I was a daredevil growing up. I took a lot of silly chances, discounting the potential ramifications if something went wrong. It’s rather funny, then, that I never liked roller coaster rides. In fact, they scared the bejesus out of me. Ask me to jump my home-made mini-bike over a 6-foot-wide ditch, and my answer would have likely been: Sure, why not? Take a ride on The American Eagle rollercoaster at Six Flags Great America? Fuhgeddaboudit.
I can’t say for certain why I dislike roller coaster rides. I am sure the stomach turns caused by the sudden drops has something to do with it. But I think what bothers me the most is not having control. If the roller coaster cart had a steering wheel, a gas pedal and a brake, I think I’d be good to go.
A roller coaster’s acceleration is measured in terms of gravitational force, or G-force, which refers to the sense of weight that is created by motion. By comparison, the stock market’s ups and downs are commonly measured in terms of the CBOE’s Volatility Index (often referred to by its ticker symbol VIX). More specifically, the VIX Index is a calculation of the expected future volatility of the U.S. stock market, derived from call and put options on the S&P 500 Index.
While I like a sense of control, thinking logically I understand that a roller coaster ride is much safer because it rides on a track, eliminating the need for a steering wheel, gas pedal or brakes. Similarly, while I enjoy steady, positive market returns, thinking logically I know that bouts of high volatility foster higher expected return. In turn, the higher short-term risk that volatility creates in equities provides the basis for investors in the stock market to demand higher returns than those generated by more stable assets, such as cash and short-term Treasuries.
The stock market has taken investors on quite the roller coaster ride of late. The VIX more than doubled over the past few months, rising from 12.05 in early October to as high as 36.07 on Christmas Eve. Recent swings in stock prices have pushed the VIX to a record of 13 one-day swings of more than 20 percent this year. When the VIX rises, it is an indication that stock options traders are betting that the fluctuation in stock prices will increase in the short term. Many equity investors also regard an elevated VIX as a warning sign that a market correction – or perhaps even a secular bear market – is looming.
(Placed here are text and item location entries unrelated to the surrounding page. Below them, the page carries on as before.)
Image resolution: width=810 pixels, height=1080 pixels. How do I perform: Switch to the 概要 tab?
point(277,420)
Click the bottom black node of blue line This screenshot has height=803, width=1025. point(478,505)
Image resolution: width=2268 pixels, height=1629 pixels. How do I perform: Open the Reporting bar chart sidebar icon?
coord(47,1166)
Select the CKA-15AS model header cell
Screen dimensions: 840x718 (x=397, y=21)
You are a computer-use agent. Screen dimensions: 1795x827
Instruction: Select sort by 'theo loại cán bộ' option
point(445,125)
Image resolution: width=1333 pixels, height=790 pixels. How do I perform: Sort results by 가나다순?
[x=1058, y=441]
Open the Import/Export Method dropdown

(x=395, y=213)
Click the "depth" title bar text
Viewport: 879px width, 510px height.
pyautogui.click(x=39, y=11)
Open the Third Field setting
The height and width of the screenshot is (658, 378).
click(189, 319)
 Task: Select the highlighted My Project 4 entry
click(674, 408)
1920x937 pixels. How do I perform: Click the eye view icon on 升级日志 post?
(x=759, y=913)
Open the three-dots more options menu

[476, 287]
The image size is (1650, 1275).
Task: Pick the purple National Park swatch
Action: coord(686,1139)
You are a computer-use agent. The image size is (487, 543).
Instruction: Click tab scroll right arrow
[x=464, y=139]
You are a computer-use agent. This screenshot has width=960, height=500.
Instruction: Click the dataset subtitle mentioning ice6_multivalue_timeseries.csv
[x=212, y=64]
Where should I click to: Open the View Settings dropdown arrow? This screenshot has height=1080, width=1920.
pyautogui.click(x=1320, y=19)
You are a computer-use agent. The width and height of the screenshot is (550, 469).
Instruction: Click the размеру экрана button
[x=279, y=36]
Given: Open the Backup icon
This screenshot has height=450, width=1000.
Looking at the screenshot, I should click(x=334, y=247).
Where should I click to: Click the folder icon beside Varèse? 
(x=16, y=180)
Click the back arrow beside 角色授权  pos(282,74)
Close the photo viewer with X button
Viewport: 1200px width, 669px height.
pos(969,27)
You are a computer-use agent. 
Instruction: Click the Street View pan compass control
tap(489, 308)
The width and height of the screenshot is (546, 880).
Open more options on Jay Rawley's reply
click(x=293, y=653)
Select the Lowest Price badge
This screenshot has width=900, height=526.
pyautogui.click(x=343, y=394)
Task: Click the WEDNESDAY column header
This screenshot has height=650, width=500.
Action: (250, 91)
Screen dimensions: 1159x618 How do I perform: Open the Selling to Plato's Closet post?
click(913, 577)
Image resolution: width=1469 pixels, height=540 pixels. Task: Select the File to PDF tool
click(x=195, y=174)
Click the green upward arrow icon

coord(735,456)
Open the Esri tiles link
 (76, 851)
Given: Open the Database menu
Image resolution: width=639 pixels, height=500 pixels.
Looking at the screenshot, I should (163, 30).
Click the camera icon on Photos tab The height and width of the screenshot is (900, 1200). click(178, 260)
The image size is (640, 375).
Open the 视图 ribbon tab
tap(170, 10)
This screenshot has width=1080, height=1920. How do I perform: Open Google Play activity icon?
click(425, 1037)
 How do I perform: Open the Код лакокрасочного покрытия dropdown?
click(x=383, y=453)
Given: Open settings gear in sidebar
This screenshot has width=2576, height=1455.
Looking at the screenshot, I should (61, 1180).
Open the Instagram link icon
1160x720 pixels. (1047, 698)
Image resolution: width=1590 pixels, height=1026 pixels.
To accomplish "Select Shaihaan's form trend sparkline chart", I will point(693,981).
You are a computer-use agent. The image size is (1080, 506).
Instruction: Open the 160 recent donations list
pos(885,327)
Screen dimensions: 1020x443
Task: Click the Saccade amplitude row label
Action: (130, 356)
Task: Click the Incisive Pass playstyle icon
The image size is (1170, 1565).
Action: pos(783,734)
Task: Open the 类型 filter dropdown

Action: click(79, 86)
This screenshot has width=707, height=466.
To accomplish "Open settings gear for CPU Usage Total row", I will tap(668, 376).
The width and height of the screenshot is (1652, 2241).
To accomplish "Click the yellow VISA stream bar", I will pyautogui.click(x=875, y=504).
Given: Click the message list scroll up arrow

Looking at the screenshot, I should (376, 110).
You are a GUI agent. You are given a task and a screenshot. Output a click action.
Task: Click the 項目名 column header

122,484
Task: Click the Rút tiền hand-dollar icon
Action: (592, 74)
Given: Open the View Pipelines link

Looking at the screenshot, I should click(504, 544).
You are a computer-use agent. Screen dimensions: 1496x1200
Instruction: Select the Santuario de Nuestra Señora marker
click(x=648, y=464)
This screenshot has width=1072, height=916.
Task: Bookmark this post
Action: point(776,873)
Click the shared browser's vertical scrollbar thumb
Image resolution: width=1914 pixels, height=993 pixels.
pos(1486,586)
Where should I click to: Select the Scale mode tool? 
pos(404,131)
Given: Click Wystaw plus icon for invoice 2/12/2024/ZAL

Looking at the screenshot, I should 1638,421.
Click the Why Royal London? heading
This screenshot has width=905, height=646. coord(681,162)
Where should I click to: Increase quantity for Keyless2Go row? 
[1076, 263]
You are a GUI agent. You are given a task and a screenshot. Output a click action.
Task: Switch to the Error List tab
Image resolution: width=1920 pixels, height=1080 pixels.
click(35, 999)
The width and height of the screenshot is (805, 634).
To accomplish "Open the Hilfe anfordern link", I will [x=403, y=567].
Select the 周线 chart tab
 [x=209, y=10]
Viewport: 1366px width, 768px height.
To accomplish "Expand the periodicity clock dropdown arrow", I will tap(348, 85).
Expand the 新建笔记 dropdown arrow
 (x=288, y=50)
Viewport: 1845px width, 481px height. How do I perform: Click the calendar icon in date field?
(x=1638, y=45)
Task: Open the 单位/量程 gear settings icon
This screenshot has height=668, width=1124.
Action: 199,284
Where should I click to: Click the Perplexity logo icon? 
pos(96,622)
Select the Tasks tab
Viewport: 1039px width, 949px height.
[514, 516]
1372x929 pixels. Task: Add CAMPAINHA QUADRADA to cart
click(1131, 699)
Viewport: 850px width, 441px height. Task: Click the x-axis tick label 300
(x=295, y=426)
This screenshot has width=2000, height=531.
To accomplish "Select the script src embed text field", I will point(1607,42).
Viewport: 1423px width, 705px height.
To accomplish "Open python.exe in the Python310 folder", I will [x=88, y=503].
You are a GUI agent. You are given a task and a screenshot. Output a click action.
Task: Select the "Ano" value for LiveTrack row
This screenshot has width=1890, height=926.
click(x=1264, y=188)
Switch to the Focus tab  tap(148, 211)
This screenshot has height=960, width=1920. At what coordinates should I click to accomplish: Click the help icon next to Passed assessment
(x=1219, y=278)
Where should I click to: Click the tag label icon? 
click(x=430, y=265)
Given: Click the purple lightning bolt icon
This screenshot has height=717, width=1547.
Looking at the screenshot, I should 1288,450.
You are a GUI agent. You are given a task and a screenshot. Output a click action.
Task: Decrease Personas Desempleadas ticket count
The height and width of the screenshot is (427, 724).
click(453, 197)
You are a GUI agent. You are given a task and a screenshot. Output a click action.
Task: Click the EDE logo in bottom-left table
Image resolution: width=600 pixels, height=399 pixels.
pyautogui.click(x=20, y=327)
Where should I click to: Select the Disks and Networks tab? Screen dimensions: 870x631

The recent surge in market volatility looks worrisome, but as Newton’s third law reminds us: For every action, there is an equal and opposite reaction. No less is true for financial markets and so a sharp drop in prices coincides with a sharp rise in expected future return. Buying low, in other words, lays the groundwork for selling high.
“Rebalancing” refers to periodically realigning an investment portfolio to keep the amount invested in different sectors of the market consistent with their target allocations. Rebalancing is accomplished by adding to positions in a portfolio that have fallen in price (i.e. buying low) and reducing positions that have risen (selling high).
Rebalancing is a powerful tool for turning market volatility into market opportunity. Systematic rebalancing is at the heart of The Milwaukee Company’s rules-based investment strategies for just that reason. By systematically shifting asset allocations back to target weights, we’re raising the odds that client portfolios will stay on track when market volatility comes along.
Rebalancing, then, offers investors a path to participate in the higher future returns that typically follow bear markets, but this isn’t a free lunch. As Warren Buffet is fond of saying: “Successful investing takes time, discipline and patience. No matter how great the talent or effort, some things just take time: You can’t produce a baby in one month by getting nine women pregnant”.
Roller coaster riders expect to get tossed around violently, but they still pay to experience the G-force that the ride creates, because they are confident that the ride will end safely. Similarly, long-term investors shouldn’t abandon their commitment to the stock market during bouts of high volatility because it’s safe to assume that stocks will generate higher returns than more stable investments over the long term.
Keep this in mind and you will be able to tolerate stock market volatility just as well as Mr. Bean tolerated his first roller coaster ride.